Most boys have had one illustration of the power of friction to generate heat. In sliding down a stair way, a pole, or a rope, the hands will sometimes become so heated

that they are almost compelled to let go, and fall, and some have fallen and been injured.-Violently beating a hard substance has the same effect to make heat as friction; for if a piece of soft iron be smartly hammered, it may be made almost-some say quite-red hot.

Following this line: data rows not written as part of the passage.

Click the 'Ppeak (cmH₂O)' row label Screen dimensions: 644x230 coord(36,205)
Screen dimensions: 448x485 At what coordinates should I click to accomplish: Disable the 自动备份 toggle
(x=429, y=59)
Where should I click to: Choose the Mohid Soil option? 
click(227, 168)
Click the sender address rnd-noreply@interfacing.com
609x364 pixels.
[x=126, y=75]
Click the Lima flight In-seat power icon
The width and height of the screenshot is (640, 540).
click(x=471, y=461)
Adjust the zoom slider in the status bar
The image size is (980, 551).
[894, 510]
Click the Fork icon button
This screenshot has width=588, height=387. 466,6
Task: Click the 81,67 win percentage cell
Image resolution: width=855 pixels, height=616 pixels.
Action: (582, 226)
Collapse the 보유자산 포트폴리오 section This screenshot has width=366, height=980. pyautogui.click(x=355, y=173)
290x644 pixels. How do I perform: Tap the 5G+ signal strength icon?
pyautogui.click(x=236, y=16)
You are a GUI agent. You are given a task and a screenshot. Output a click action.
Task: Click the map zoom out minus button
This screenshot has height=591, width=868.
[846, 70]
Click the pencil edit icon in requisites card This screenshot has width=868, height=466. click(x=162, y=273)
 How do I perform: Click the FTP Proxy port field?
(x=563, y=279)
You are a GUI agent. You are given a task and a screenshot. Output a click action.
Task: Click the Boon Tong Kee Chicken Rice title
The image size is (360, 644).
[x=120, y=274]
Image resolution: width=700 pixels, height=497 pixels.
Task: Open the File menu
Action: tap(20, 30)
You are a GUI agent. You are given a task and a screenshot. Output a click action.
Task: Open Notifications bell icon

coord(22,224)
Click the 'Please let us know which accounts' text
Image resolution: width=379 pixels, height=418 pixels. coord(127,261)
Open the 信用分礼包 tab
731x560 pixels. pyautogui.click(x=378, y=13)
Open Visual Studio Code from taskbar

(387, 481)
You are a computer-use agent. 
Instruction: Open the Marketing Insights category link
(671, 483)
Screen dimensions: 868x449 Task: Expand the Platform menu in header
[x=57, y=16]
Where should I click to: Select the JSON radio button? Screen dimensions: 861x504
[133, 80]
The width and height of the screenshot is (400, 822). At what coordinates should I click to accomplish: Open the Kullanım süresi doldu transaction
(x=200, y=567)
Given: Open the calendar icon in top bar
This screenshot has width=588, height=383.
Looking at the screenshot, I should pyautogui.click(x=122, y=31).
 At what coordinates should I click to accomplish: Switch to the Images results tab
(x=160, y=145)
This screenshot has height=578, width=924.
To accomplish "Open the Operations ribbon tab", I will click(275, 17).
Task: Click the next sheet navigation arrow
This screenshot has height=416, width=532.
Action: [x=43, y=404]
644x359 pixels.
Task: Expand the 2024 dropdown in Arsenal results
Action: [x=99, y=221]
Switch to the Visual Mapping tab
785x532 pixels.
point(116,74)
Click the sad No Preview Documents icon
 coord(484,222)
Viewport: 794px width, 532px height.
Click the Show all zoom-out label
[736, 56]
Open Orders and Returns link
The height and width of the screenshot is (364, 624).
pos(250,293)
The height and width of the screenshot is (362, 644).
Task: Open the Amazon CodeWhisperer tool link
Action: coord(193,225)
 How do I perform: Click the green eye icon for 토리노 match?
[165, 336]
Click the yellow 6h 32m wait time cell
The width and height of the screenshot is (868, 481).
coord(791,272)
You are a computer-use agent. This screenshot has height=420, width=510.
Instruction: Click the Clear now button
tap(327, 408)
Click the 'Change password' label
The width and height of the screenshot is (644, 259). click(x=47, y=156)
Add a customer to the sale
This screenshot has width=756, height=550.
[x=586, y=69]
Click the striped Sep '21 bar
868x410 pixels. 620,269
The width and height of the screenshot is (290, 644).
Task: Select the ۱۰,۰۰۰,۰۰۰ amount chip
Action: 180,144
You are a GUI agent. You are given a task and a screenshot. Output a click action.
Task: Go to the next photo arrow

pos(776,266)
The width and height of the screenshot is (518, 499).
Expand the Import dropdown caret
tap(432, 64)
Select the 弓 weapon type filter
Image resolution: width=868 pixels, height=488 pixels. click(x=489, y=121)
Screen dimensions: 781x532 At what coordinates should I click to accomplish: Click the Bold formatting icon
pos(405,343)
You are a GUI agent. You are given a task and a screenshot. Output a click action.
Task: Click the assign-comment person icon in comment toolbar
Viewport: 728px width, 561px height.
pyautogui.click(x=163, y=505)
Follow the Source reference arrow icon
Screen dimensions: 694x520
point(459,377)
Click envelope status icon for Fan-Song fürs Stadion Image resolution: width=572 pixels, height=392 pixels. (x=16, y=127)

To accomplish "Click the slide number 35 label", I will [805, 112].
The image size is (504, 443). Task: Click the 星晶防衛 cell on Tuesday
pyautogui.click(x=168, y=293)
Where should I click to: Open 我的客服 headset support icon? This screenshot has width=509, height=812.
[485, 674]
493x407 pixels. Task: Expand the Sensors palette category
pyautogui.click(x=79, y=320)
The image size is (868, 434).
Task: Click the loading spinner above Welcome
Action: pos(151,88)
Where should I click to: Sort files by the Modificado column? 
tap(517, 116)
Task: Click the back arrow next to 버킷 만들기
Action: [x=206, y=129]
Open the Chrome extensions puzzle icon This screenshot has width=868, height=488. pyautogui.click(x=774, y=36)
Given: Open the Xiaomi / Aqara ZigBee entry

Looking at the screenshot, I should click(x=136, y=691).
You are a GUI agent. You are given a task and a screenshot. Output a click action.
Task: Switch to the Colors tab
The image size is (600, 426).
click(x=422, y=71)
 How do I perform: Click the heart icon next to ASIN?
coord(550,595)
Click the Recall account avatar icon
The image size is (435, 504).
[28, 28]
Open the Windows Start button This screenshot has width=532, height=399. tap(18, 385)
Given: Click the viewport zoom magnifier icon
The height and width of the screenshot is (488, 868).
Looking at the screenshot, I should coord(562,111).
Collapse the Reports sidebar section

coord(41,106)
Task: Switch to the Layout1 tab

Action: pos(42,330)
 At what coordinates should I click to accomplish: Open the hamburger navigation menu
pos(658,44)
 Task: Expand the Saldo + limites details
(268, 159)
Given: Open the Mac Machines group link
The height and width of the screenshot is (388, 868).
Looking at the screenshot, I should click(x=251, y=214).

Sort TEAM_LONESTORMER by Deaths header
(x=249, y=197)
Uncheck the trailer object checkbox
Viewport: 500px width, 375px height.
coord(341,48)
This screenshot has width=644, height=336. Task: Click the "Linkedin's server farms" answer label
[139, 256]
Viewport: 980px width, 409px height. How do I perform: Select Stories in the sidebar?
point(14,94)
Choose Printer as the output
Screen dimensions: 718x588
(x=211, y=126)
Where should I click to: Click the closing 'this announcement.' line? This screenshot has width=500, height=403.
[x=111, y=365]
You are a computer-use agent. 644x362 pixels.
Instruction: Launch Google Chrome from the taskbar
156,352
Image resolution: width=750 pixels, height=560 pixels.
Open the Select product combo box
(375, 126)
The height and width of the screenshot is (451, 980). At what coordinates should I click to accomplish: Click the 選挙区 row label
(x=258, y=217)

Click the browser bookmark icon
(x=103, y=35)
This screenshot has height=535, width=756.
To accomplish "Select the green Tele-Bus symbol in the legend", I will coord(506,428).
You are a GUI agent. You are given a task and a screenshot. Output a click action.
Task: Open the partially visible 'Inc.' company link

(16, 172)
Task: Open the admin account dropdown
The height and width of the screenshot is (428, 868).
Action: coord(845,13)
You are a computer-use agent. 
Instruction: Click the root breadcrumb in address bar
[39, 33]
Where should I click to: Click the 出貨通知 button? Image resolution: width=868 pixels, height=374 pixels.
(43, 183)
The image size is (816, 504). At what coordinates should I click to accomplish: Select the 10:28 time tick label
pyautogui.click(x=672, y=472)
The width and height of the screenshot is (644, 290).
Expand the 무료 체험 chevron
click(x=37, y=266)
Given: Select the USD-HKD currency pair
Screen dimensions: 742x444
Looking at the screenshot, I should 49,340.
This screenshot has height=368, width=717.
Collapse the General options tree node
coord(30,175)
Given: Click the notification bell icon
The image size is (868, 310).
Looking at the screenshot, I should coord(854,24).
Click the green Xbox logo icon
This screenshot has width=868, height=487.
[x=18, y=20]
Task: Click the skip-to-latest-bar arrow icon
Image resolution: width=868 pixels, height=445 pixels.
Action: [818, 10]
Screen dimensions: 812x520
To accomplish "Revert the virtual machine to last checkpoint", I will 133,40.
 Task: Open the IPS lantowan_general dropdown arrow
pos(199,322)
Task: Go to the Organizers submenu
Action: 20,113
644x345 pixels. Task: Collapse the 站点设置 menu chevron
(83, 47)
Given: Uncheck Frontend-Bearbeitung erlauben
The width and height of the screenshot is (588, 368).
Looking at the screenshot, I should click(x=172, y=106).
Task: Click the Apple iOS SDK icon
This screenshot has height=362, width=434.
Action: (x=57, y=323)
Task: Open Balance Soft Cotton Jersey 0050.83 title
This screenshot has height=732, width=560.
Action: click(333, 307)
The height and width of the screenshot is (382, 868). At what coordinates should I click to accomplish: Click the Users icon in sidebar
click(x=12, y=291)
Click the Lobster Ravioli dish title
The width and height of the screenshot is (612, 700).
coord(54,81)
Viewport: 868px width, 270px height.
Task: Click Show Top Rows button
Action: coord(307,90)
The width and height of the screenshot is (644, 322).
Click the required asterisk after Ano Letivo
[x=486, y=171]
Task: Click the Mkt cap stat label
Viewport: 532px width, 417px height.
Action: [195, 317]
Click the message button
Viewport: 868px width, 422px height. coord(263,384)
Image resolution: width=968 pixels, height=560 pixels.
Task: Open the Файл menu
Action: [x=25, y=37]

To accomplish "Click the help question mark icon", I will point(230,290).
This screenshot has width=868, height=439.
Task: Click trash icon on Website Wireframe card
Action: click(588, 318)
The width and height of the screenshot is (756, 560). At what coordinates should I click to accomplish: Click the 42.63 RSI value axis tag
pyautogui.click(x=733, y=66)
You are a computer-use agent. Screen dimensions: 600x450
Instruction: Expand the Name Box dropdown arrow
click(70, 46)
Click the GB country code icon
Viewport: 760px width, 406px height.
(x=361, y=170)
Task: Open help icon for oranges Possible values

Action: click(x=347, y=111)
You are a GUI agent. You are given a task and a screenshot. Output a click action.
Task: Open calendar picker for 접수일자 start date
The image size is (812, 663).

The next way of producing heat is by mixing things together in such a way that what we call a chemical change is produced. If you take half a glass full of oil of vitriol, and pour on it the same quantity of water, and mix them suddenly, the outside of the glass will become so hot that you cannot bear

Another way in which heat is produced in great abundance, is by combustion, or the act of burning, as in a common fire of coals or wood, or a lamp or candle. This, too, is a chemical combination, or mixture of oxygen (one of the airs of the atmosphere) and an inflammable substance, as wood, oil, or grease. Without a constant supply of this air, no lamp or fire would burn; and in a large fire in a grate, a rushing current of air may be perceived continually going to feed the flame. It is by a knowledge of this circumstance that grates are constructed with a contracted passage to increase this current, and that a long and narrow glass is placed over the flame of a lamp, preventing the air from getting to the flame on all sides, except from below, where it rushes up in a strong current, and heightens in this way the intensity and brilliancy of the flame.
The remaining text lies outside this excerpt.